Extracted text ::
Title Scaling Bayesian Probabilistic Record Linkage with Post-Hoc Blocking: An Application to the California Great Registers
Post date 01/16/2019
C1 Background and Explanation of Rationale

We implement a Bayesian Record Linkage Algorithm described in our paper. This pre-registration is for the hand-coding of the correctness of linkages. We seek to compare our record linkage algorithm to fastLink, a software package developed by Enamorado et al.

We split our sample into two categories, movers and non-movers, and draw a stratified sample from the movers and non-movers groups as follows:
150 linkages made only by fastLink (i.e. the Bayesian algorithm’s probability of the linkage being correct was less than or equal to .5, while fastLink returned a probability greater than.9)
150 linkages made only by the Bayesian algorithm (i.e. fastLink’s probability of the linkage being correct was less than or equal to .9, while the Bayesian algorithm returned a probability greater than .5)

Material provided ::
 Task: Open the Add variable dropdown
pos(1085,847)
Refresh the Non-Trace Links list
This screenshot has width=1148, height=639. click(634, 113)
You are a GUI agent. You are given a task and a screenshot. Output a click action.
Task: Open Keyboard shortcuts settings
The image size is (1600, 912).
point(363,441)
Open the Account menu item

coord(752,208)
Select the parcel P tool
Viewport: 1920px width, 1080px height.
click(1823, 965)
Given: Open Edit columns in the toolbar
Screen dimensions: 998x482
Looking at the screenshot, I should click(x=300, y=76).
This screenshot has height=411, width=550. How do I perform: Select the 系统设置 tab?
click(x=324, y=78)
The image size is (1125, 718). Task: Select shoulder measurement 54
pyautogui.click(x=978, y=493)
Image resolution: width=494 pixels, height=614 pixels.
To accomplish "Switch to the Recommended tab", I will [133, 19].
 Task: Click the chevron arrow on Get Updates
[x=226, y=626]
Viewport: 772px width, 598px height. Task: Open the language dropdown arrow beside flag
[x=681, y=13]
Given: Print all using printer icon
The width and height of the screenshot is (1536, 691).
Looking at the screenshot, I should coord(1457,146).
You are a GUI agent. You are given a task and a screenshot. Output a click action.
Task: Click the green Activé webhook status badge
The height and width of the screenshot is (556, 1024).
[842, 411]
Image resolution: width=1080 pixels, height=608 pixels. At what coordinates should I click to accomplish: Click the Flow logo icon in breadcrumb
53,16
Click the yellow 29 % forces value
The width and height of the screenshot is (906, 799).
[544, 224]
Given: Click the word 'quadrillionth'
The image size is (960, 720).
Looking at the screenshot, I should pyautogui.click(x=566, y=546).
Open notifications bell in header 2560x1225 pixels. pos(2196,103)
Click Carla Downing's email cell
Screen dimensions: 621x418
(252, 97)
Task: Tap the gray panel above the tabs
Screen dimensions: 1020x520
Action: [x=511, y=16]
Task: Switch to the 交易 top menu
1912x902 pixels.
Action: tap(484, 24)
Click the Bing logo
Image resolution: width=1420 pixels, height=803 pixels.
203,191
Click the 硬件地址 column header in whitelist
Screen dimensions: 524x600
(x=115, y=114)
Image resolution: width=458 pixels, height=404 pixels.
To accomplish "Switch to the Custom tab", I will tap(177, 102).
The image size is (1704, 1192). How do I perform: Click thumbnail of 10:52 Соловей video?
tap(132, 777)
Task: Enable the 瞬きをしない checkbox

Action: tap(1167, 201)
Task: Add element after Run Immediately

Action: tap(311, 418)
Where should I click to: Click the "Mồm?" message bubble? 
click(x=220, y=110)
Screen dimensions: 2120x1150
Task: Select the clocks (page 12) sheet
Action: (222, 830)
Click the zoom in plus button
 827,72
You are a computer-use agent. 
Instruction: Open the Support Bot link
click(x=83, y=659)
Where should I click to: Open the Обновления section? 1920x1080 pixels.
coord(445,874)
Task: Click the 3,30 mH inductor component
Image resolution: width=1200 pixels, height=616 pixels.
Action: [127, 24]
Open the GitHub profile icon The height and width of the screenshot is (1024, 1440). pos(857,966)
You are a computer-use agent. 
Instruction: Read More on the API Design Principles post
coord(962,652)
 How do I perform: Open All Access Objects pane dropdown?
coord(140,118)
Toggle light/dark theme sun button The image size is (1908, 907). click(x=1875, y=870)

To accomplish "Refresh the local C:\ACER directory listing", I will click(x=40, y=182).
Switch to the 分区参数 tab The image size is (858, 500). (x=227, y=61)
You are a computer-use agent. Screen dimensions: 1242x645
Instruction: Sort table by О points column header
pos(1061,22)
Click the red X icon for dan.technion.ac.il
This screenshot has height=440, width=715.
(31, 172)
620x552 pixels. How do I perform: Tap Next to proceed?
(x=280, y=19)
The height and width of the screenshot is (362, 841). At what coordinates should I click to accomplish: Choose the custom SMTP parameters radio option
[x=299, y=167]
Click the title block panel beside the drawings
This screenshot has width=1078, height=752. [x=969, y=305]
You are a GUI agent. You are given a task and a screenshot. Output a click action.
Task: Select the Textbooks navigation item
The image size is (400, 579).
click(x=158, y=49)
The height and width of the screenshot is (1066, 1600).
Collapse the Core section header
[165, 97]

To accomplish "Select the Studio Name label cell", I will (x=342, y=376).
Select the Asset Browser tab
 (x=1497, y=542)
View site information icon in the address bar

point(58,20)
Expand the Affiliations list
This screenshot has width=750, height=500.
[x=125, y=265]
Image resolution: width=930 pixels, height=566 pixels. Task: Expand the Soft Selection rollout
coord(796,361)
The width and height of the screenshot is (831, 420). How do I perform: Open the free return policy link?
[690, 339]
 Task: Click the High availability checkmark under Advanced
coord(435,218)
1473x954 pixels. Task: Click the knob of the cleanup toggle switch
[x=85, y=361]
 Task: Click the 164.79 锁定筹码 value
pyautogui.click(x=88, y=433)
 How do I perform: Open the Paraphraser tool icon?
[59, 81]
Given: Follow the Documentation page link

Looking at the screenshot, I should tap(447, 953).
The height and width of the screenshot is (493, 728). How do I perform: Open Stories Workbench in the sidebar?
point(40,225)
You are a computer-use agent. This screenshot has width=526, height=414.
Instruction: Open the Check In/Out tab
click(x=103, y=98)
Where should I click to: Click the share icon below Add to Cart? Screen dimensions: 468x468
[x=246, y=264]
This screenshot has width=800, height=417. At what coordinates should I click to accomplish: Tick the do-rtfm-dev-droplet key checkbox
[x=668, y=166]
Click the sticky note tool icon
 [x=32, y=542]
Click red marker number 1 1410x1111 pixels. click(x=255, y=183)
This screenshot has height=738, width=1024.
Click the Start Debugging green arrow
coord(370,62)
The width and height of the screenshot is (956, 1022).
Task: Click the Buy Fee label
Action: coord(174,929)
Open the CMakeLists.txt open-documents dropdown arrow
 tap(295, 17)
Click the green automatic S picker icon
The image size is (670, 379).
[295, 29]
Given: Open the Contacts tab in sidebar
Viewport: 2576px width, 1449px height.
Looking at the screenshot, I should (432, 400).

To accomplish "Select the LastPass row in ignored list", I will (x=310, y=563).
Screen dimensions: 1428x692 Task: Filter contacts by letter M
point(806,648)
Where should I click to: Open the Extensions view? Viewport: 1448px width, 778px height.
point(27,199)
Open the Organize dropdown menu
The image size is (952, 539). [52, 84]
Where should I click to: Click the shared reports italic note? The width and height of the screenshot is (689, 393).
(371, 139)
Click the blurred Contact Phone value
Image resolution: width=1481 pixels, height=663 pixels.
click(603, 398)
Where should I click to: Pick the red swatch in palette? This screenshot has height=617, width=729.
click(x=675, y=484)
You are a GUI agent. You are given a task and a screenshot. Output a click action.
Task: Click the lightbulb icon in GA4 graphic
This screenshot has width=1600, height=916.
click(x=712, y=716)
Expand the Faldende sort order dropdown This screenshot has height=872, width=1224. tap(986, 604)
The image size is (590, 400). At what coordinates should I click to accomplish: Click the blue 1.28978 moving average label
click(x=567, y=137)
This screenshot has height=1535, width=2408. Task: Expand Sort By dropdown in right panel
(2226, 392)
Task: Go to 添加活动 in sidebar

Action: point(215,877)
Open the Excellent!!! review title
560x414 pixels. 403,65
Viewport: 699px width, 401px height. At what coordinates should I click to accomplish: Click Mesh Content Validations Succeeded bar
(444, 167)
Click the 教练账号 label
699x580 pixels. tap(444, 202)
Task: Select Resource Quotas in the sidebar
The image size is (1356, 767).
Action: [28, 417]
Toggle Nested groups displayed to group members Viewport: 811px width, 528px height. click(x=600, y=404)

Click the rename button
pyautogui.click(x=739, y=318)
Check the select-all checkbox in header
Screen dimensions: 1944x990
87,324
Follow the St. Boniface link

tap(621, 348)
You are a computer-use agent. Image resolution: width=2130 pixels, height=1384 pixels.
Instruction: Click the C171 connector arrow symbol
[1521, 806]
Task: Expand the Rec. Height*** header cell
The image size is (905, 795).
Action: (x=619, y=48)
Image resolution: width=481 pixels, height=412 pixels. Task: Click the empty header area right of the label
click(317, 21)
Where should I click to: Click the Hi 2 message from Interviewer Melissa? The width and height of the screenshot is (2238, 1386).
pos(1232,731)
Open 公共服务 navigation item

Requirement A ::
According to the pre-registration text, which software package is the Bayesian record linkage algorithm compared against?
Requirement B ::
Print the pre-registration text from "We split our" to "greater than .5)".
Requirement C ::
List each distinct numeric value that appears in the two sampling criteria of the pre-registration text.

Answer A ::
fastLink, developed by Enamorado et al.

Answer B ::
We split our sample into two categories, movers and non-movers, and draw a stratified sample from the movers and non-movers groups as follows:
150 linkages made only by fastLink (i.e. the Bayesian algorithm’s probability of the linkage being correct was less than or equal to .5, while fastLink returned a probability greater than.9)
150 linkages made only by the Bayesian algorithm (i.e. fastLink’s probability of the linkage being correct was less than or equal to .9, while the Bayesian algorithm returned a probability greater than .5)

Answer C ::
150, .5, .9